Paulo Pedroso está a falar do facto de o actual governo ter admitido a hipótese de contar com empresas privadas para expandir a rede de cuidados de terceira idade, para além da rede que hoje existe, assente nos privados com vocação social (o peso do Estado na prestação desses cuidados é marginal como prestador de serviços, mas é esmagador como financiador).

Paulo Pedroso, um estatista assumido, desconfia sempre dos privados e dos lucros e acha que uma instituição com vocação social é sempre bem gerida e orientada apenas pelo bem comum.

Para além disso acha que não se pode mexer no modelo existente, que exclui o apoio directo aos utilizadores da rede de cuidados de terceira idade, em detrimento do apoio às instituições, por razões no essencial estão expressas na citação com que comecei este post: há uma superioridade moral das instituições de vocação social que as defende de serem usadas por quem as queira usar em benefício próprio.

O resultado de ter políticas públicas com postulados morais que dividem o mundo entre os que perseguem o lucro, portanto, incapazes de prestar serviços de interesse colectivo de forma eficiente, e os que não perseguem o lucro, portanto actuando sempre, sempre no sentido do melhor interesse colectivo, é que, de maneira geral, dá asneira.

No caso concreto, o actual modelo que Paulo Pedroso - diga-se de passagem, não apenas ele, o Público tinha feito um ou dois dias antes uma peça em que apareciam dois responsáveis de topo das tais instituições de vocação social, um dos quais solicitando o anonimato, cheios de medo da entrada de empresas privadas no seu negócio, argumentando com a tal questão moral sobre o lucro - acha que não se pode alterar traduz-se numa quantidade brutal de lares ilegais e numa rede de lares mais que insuficiente (daí haver tantos lares ilegais) e inúmeras situações de uso indevido das instituições como no caso da associação raríssimas, do lar do comércio de Matosinhos ou do famoso lar de Reguengos, só para dar exemplos abundantemente noticiados (e toda a gente conhece pequenas histórias por todo o lado).

Paulo Pedroso, como bom estatista, defende a solução habitual: atirar dinheiro para cima do problema. Na sua opinião, basta que o Estado pague mais, que a rede cresce pela mão das instituições de vocação social.

Paulo Pedroso teme que se o Estado abrir a prestação destes cuidados sociais a entidades empresariais, os pobres sejam prejudicados.

Porquê?

Porque o serviço é prestado tendo um financiamento do Estado, que é abaixo do custo real, as famílias financiam outra parte em função dos seus rendimentos e as instituições suportam a diferença para o custo real e portanto os privados irão procurar "ter idosos que têm maior poder de compra, para diminuir o seu risco financeiro".

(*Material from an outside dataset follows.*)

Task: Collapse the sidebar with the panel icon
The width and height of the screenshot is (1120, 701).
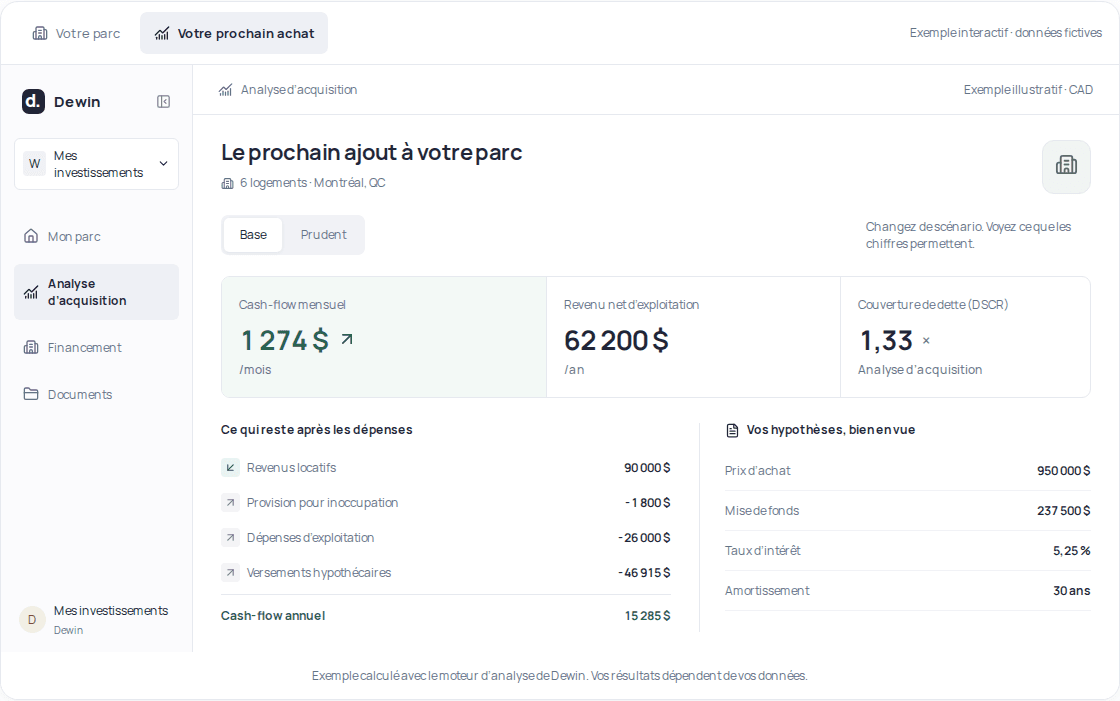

Vamos esquecer que se as instituições funcionarem com custos mais altos que as receitas, estão a condenar-se a depender de terceiros ou à falência, vamos esquecer que a gestão da prestação de serviços abaixo das necessidades dá às direcções destas instituições o poder, muito pouco escrutinado, de beneficiar os seus amigos e os amigos dos que podem influenciar a entrada de recursos nas instituições e concentremo-nos na questão do lucro e do risco.

Por um lado, o risco é tanto maior quanto menor for a comparticipação do Estado, portanto aumentar a comparticipação do Estado, como defende Paulo Pedroso, diminui os riscos que ele identifica como resultantes da entrada de privados.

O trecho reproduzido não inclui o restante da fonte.